Task objective:
Answer these questions from the Allegro text encoding text below.
(a) How many bytes can a single UTF-8 character occupy?
(b) By default, what does the U_ASCII_CP mode do to text?
(c) When should set_uformat() generally be called, and how many times?

By default, Allegro uses UTF-8 encoded text (U_UTF8). This is a
variable-width format, where characters can occupy anywhere from one to six
bytes. The nice thing about it is that characters ranging from 0-127 are
encoded directly as themselves, so UTF-8 is upwardly compatible with 7 bit
ASCII ("Hello, World!" means the same thing regardless of whether you
interpret it as ASCII or UTF-8 data). Any character values above 128, such
as accented vowels, the UK currency symbol, and Arabic or Chinese
characters, will be encoded as a sequence of two or more bytes, each in the
range 128-255. This means you will never get what looks like a 7 bit ASCII
character as part of the encoding of a different character value, which
makes it very easy to manipulate UTF-8 strings.
There are a few editing programs that understand UTF-8 format text files.
Alternatively, you can write your strings in plain ASCII or 16 bit Unicode
formats, and then use the Allegro textconv program to convert them into
UTF-8.
If you prefer to use some other text format, you can set Allegro to work
with normal 8 bit ASCII (U_ASCII), or 16 bit Unicode (U_UNICODE) instead, or
you can provide some handler functions to make it support whatever other
text encoding you like (for example it would be easy to add support for 32
bit UCS-4 characters, or the Chinese GB-code format).
There is some limited support for alternative 8 bit codepages, via the
U_ASCII_CP mode. This is very slow, so you shouldn't use it for serious
work, but it can be handy as an easy way to convert text between different
codepages. By default the U_ASCII_CP mode is set up to reduce text to a
clean 7 bit ASCII format, trying to replace any accented vowels with their
simpler equivalents (this is used by the allegro_message() function when it
needs to print an error report onto a text mode DOS screen). If you want to
work with other codepages, you can do this by passing a character mapping
table to the set_ucodepage() function.
Note that you can use the Unicode routines before you call install_allegro()
or allegro_init(). If you want to work in a text mode other than UTF-8, it
is best to set it with set_uformat() just before you call these.
void set_uformat(int type);
Sets the current text encoding format. This will affect all parts of
Allegro, wherever you see a function that returns a char *, or takes a
char * as a parameter. The type should be one of the values:
U_ASCII - fixed size, 8 bit ASCII characters
U_ASCII_CP - alternative 8 bit codepage (see set_ucodepage())
U_UNICODE - fixed size, 16 bit Unicode characters
U_UTF8 - variable size, UTF-8 format Unicode characters
Although you can change the text format on the fly, this is not a good
idea. Many strings, for example the names of your hardware drivers and
any language translations, are loaded when you call allegro_init(), so if
you change the encoding format after this, they will be in the wrong
format, and things will not work properly. Generally you should only call
set_uformat() once, before allegro_init(), and then leave it on the same
setting for the duration of your program.
int get_uformat(void);
Returns the currently selected text encoding format.
void register_uformat(int type,
int (*u_getc)(const char *s),
int (*u_getx)(char **s),
int (*u_setc)(char *s, int c),
int (*u_width)(const char *s),
int (*u_cwidth)(int c),
int (*u_isok)(int c));
Installs a set of custom handler functions for a new text encoding
format. The type is the ID code for your new format, which should be a
4-character string as produced by the AL_ID() macro, and which can later
be passed to functions like set_uformat() and uconvert(). The function
parameters are handlers that implement the character access for your new
type: see below for details of these.

[Element lookup records]

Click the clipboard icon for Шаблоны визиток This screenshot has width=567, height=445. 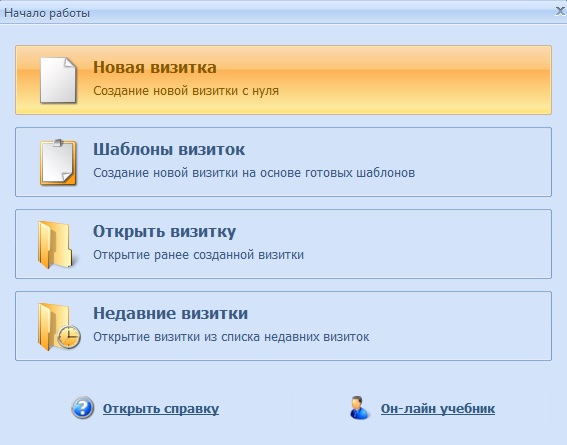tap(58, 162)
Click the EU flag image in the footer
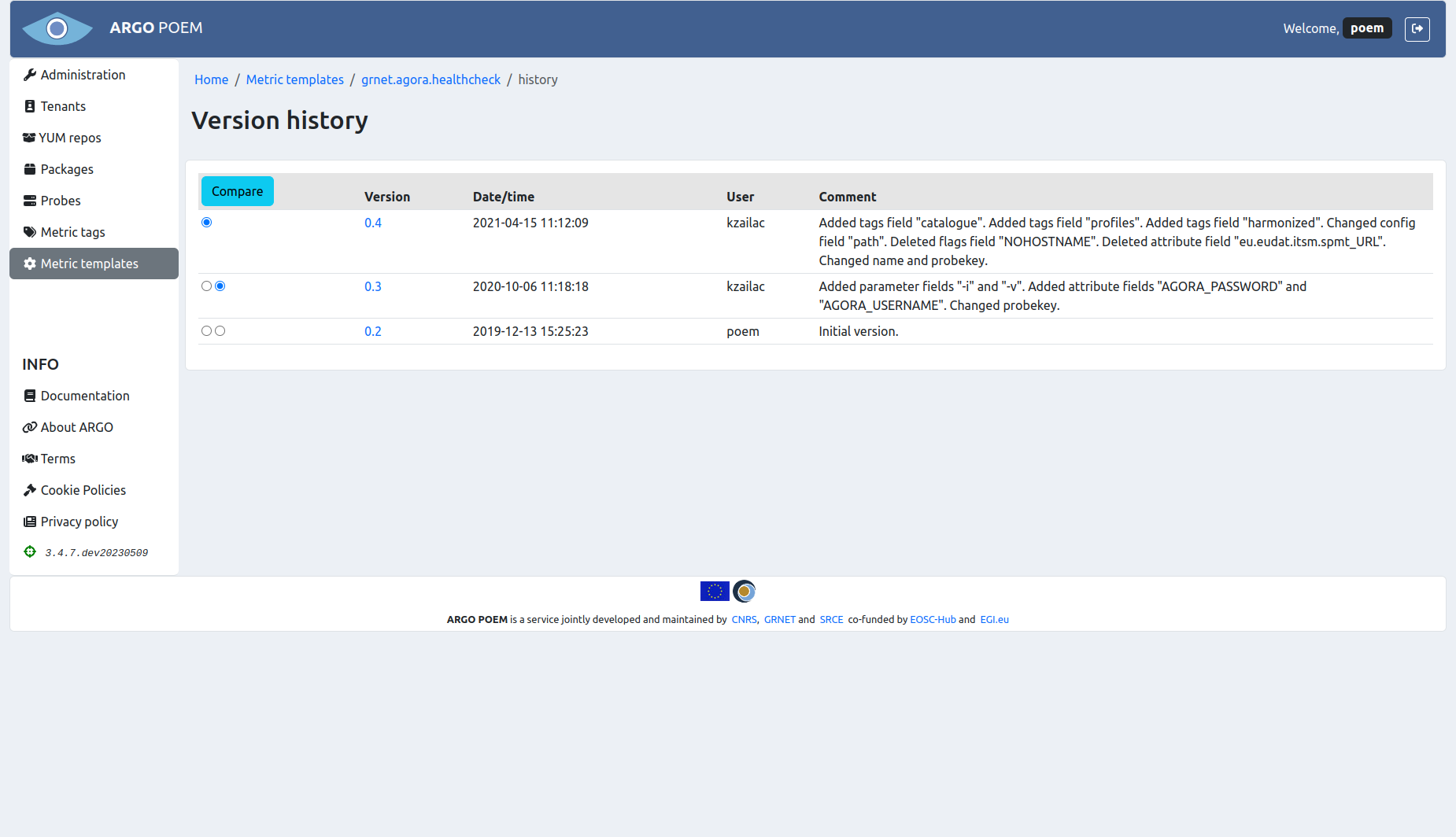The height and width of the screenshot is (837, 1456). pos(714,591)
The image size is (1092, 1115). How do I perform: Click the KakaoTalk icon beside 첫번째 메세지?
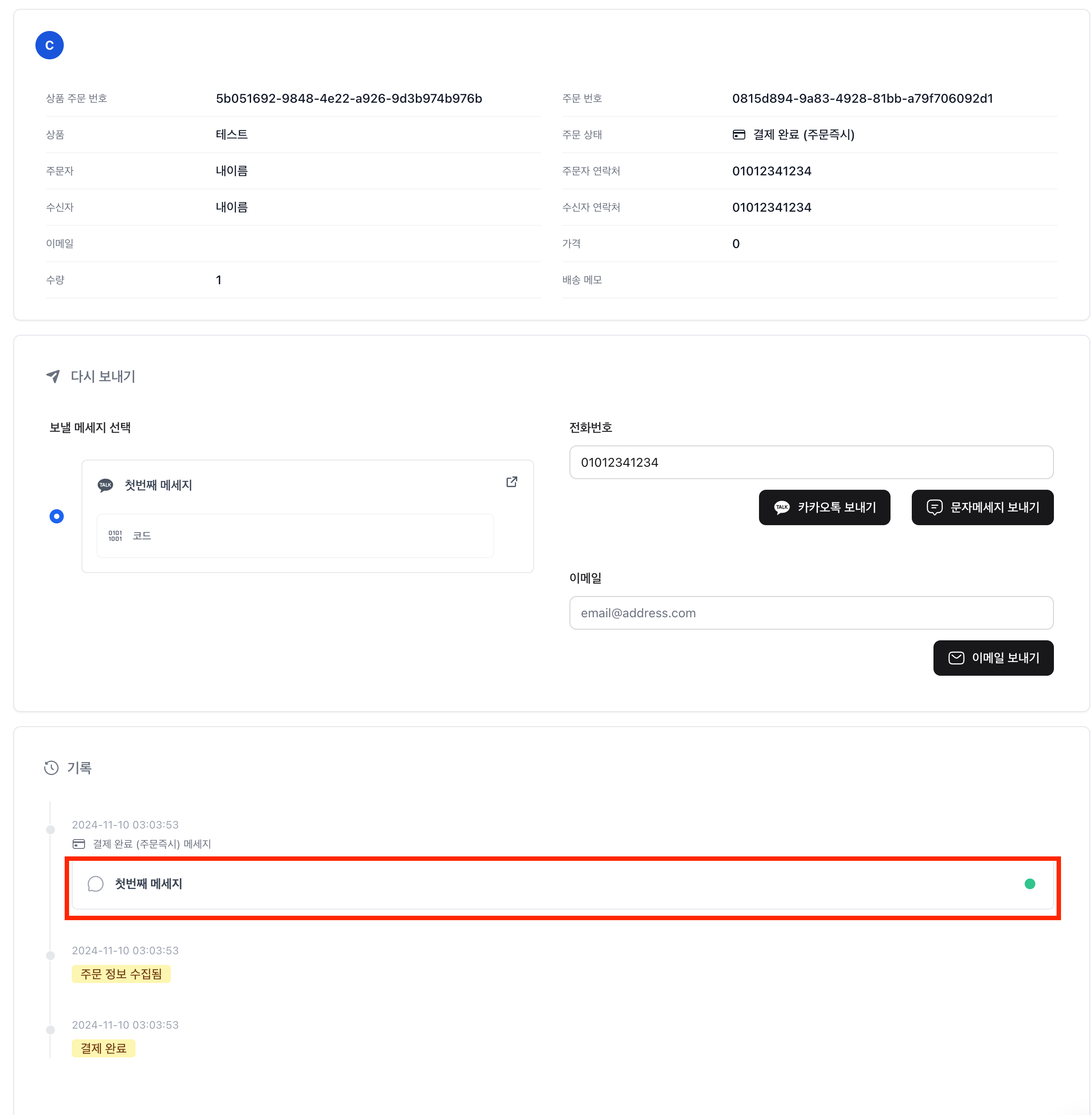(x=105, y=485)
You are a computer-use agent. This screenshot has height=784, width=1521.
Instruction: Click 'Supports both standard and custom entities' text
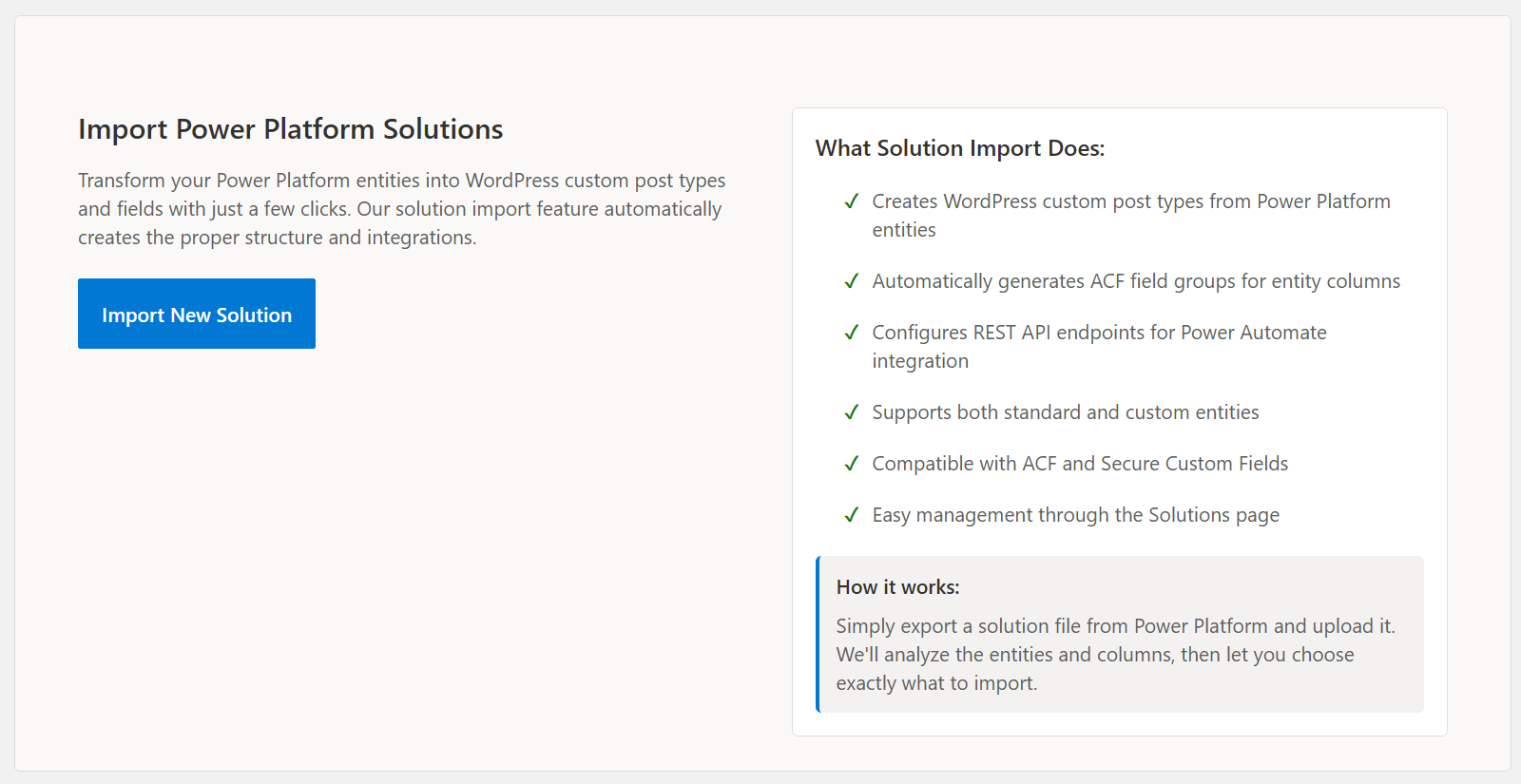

Exercise answer:
(a) Anywhere from one to six bytes.
(b) It reduces text to a clean 7 bit ASCII format and tries to replace any accented vowels with their simpler equivalents.
(c) Only once, before allegro_init().